EXERCISE DESCRIPTION
Resume the envcat transport format guide below, continuing after its last command.
START SOURCE EXTRACT
Advanced: Envcat Transport Format 🚚

Sometimes it can be helpful to pack multiple env vars into a single string, to be unpacked elsewhere.
You can do this with envcat by using the etf format:

$ export A=1 B=2 C=3

# Export to ETF format (url-safe base64)
$ envcat -f etf A B C
H4sIAPPtsmMA_6tWclSyUjJU0lFyAtJGQNoZSBsr1QIActF58hkAAAA

# Import from ETF format
# The :etf suffix tells envcat to unpack $VARS_ETF from etf format.
# The unpacked vars override any existing env vars by the same name.
$ export VARS_ETF=H4sIAPPtsmMA_6tWclSyUjJU0lFyAtJGQNoZSBsr1QIActF58hkAAAA
$ envcat -f export VARS_ETF:etf A B C
export A=1
export B=2
export C=3

You can also layer multiple ETF bundles:

$ export BUNDLE_A=$(A=xxx envcat -f etf A)
$ export BUNDLE_B=$(A=hello B=world envcat -f etf A B)
END SOURCE EXTRACT
START DATA PROVIDED
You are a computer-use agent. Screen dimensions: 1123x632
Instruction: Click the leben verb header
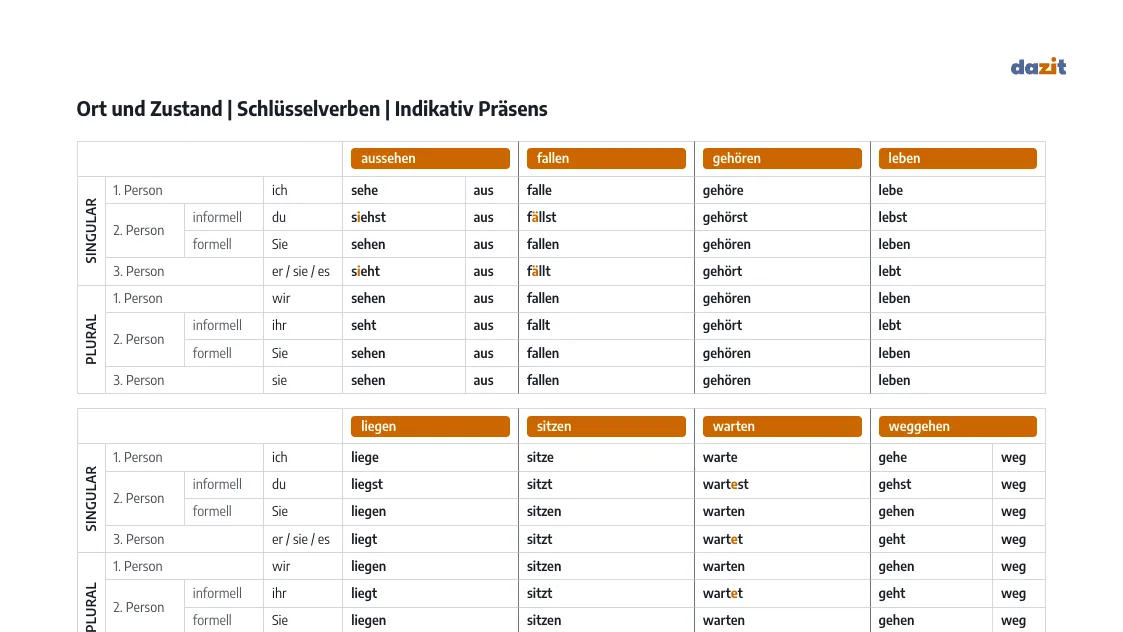[x=958, y=158]
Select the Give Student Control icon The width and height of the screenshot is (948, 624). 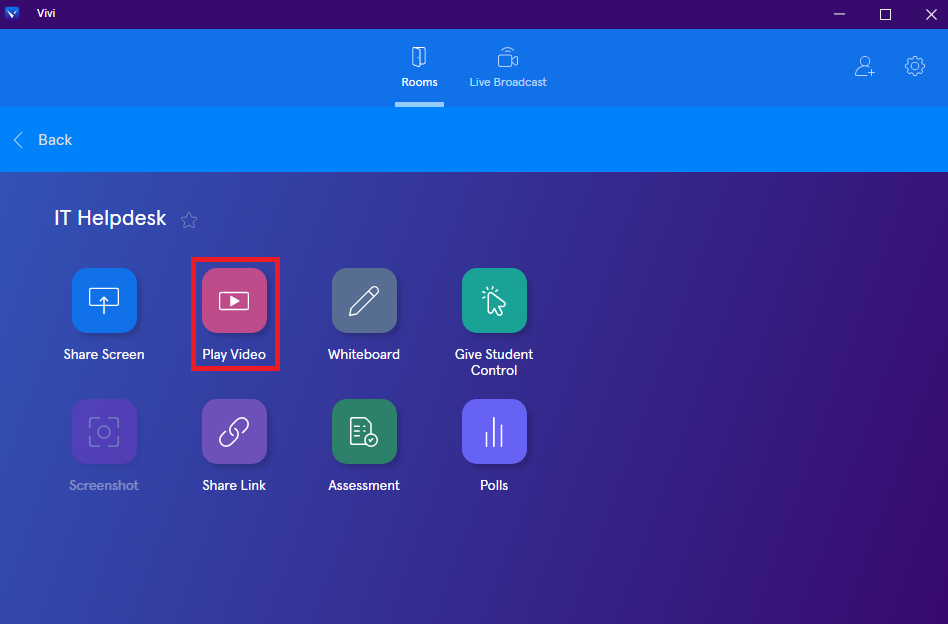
END DATA PROVIDED
EXERCISE RESULT
$ envcat -f export BUNDLE_A:etf A B
export A=xxx

$ envcat -f export BUNDLE_A:etf BUNDLE_B:etf A B
export A=hello
export B=world

Exit codes

| Code | | | ----- | ------------------------------------------------------------------------------------- | | 0 | Success | | 1 | Invalid value (--check constraint violation) | | 3 | Syntax error (invalid argument or template) | | 5 | Undefined variable access (e.g. your template contains {{FOO}} but $FOO is not set) | | 7 | I/O Error | | 11 | Parsing error | | 255 | Bug (unhandled exception) |

Contributing

  1. Fork it (https://github.com/busyloop/envcat/fork)
  2. Create your feature branch (git checkout -b my-new-feature)
  3. Commit your changes (git commit -am 'Add some feature')
  4. Push to the branch (git push origin my-new-feature)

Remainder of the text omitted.